Wages are very low. Chinese workers average $0.57 per-hour, 3 per cent of the average US manufacturing wage. These wages are lower, Harney says, than the earnings of UK handloom operators during the Industrial Revolution. As she writes, in her vivid way, the young women in Canton who work and live in sub-sub-standard conditions, or face the prospect of prostitution, have ‘taken up the baton in the relay race that began in 18th-century Britain with the Industrial Revolution. They were the most affordable and productive workers the world had found.’

Harney spent hours with 12 of these spunky teenagers:

There was no kitchen in room 817, no air- conditioner or heater, no dressers. Just a rusty fan and a cracked vinyl chair next to a broken mirror in the corner of the room. Their modest wardrobes took up only half a foot at the end of each bed — shirts and jeans hung from every frame. Their shoes and worldly possessions fit under their beds.

These conditions make one chuckle mordantly at recent assurances in The Times by well-known UK manufacturers that overseas workers making goods for sale here are paid the minimum wage — in China $0.57 cents per hour. They don’t mention health insurance, which few Chinese workers have, or pensions, which are almost unknown.
--------
(EXERCISE SET)
#1 In the passage on Chinese factory wages, what fraction of the average US manufacturing wage do Chinese workers earn?
#2 Write out the passage on Chinese factory wages from "There was no" up to and including "under their beds.".

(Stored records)
--------
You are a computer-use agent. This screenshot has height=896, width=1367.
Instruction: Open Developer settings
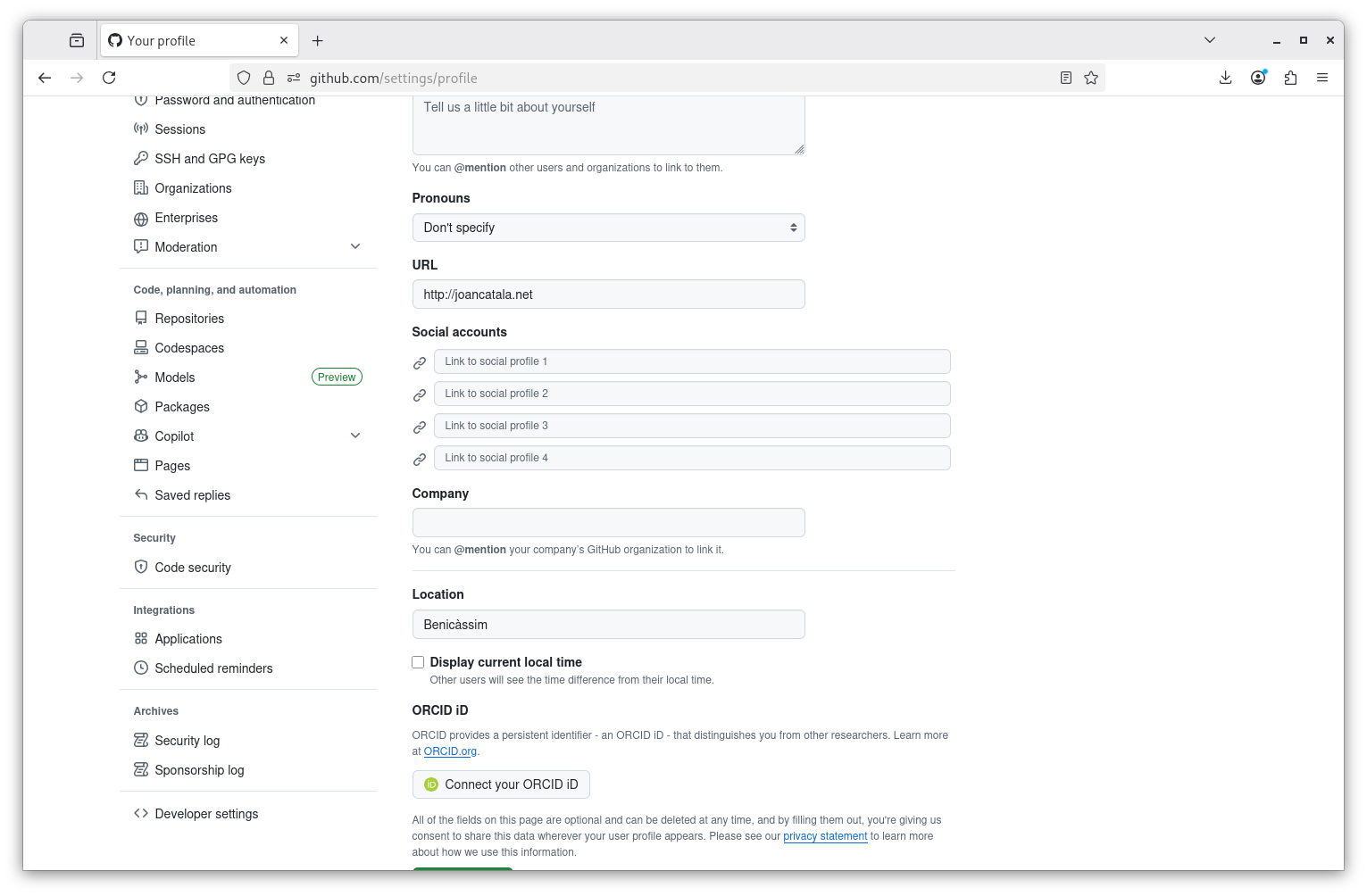point(206,813)
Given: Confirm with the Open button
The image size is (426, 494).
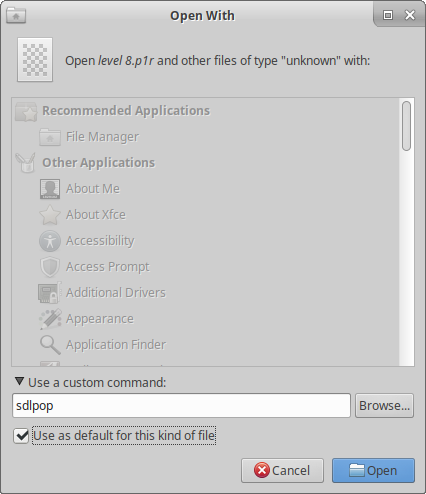Looking at the screenshot, I should pos(373,470).
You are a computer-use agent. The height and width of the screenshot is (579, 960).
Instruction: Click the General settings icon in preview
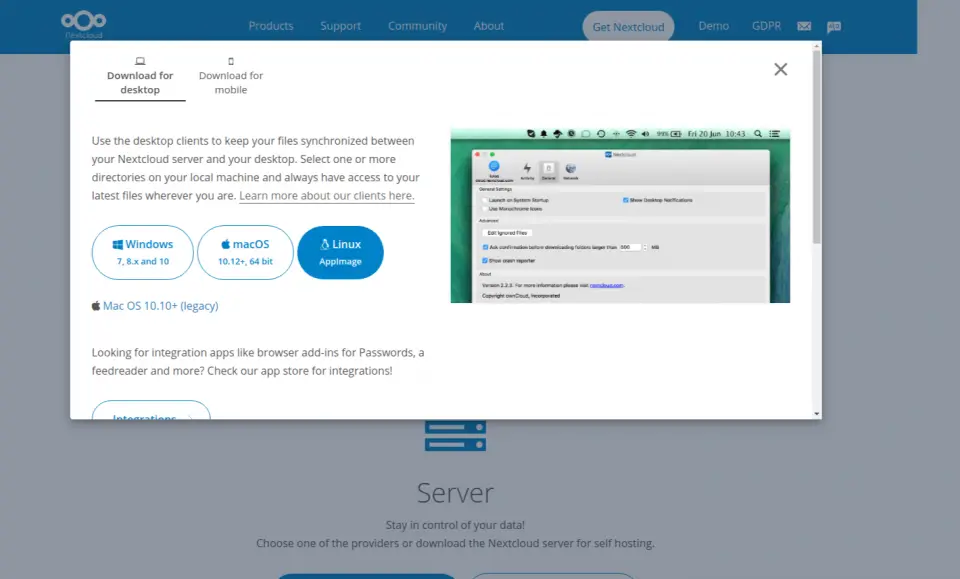coord(548,170)
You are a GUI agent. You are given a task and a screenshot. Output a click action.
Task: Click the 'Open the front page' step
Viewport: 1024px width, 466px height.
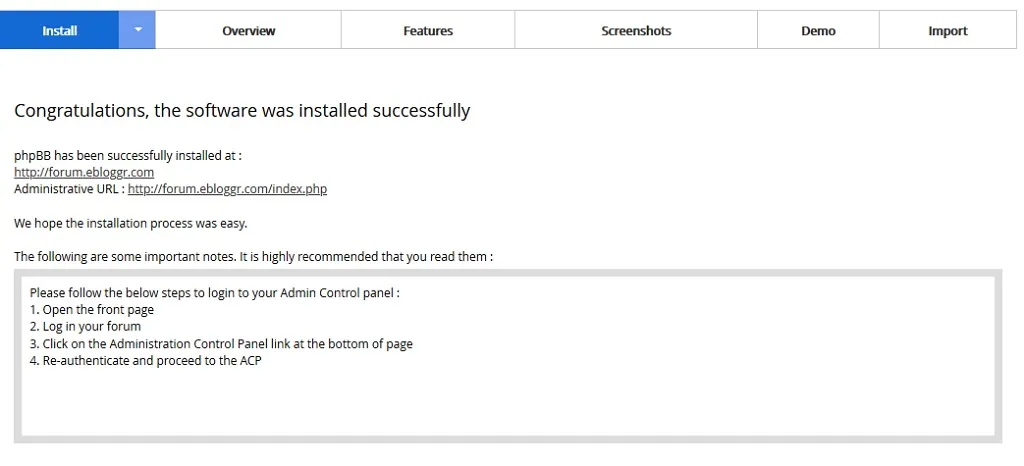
--------
(SOLUTIONS TO THE EXERCISE)
#1 3 per cent.

#2
There was no kitchen in room 817, no air- conditioner or heater, no dressers. Just a rusty fan and a cracked vinyl chair next to a broken mirror in the corner of the room. Their modest wardrobes took up only half a foot at the end of each bed — shirts and jeans hung from every frame. Their shoes and worldly possessions fit under their beds.